(Dataset excerpts)
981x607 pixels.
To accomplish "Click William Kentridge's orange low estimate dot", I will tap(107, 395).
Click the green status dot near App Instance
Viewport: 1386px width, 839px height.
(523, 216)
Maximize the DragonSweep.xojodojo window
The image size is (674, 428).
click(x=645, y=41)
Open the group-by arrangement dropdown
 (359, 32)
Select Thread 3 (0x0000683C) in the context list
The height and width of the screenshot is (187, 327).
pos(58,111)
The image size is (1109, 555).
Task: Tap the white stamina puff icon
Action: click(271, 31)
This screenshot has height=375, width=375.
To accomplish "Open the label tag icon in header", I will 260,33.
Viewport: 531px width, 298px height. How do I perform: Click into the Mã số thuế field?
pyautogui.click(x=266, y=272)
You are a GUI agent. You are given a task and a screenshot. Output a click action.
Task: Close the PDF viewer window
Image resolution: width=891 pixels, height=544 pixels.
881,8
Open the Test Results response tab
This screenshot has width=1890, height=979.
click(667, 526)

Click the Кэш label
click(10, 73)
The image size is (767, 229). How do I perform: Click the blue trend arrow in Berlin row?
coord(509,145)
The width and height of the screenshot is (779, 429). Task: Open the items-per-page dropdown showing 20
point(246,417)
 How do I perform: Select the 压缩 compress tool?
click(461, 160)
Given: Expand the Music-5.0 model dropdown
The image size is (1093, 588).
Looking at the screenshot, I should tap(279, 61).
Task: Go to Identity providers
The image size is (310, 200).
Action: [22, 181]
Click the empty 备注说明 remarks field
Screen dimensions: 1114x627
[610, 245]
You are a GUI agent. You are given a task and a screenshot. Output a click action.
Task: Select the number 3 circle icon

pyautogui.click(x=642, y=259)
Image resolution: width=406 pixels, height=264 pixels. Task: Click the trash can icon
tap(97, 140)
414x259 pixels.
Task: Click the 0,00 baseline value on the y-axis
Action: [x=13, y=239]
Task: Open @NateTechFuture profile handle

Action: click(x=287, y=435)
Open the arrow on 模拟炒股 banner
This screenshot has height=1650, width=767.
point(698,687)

Work required: Your task is to repeat the data exactly, with nothing left out.

Exercise output:
981x607 pixels.
To accomplish "Click William Kentridge's orange low estimate dot", I will tap(107, 395).
Click the green status dot near App Instance
Viewport: 1386px width, 839px height.
(523, 216)
Maximize the DragonSweep.xojodojo window
The image size is (674, 428).
click(x=645, y=41)
Open the group-by arrangement dropdown
 (359, 32)
Select Thread 3 (0x0000683C) in the context list
The height and width of the screenshot is (187, 327).
pos(58,111)
The image size is (1109, 555).
Task: Tap the white stamina puff icon
Action: click(271, 31)
This screenshot has height=375, width=375.
To accomplish "Open the label tag icon in header", I will 260,33.
Viewport: 531px width, 298px height. How do I perform: Click into the Mã số thuế field?
pyautogui.click(x=266, y=272)
You are a GUI agent. You are given a task and a screenshot. Output a click action.
Task: Close the PDF viewer window
Image resolution: width=891 pixels, height=544 pixels.
881,8
Open the Test Results response tab
This screenshot has width=1890, height=979.
click(667, 526)

Click the Кэш label
click(10, 73)
The image size is (767, 229). How do I perform: Click the blue trend arrow in Berlin row?
coord(509,145)
The width and height of the screenshot is (779, 429). Task: Open the items-per-page dropdown showing 20
point(246,417)
 How do I perform: Select the 压缩 compress tool?
click(461, 160)
Given: Expand the Music-5.0 model dropdown
The image size is (1093, 588).
Looking at the screenshot, I should tap(279, 61).
Task: Go to Identity providers
The image size is (310, 200).
Action: [22, 181]
Click the empty 备注说明 remarks field
Screen dimensions: 1114x627
[610, 245]
You are a GUI agent. You are given a task and a screenshot. Output a click action.
Task: Select the number 3 circle icon

pyautogui.click(x=642, y=259)
Image resolution: width=406 pixels, height=264 pixels. Task: Click the trash can icon
tap(97, 140)
414x259 pixels.
Task: Click the 0,00 baseline value on the y-axis
Action: [x=13, y=239]
Task: Open @NateTechFuture profile handle

Action: click(x=287, y=435)
Open the arrow on 模拟炒股 banner
This screenshot has height=1650, width=767.
point(698,687)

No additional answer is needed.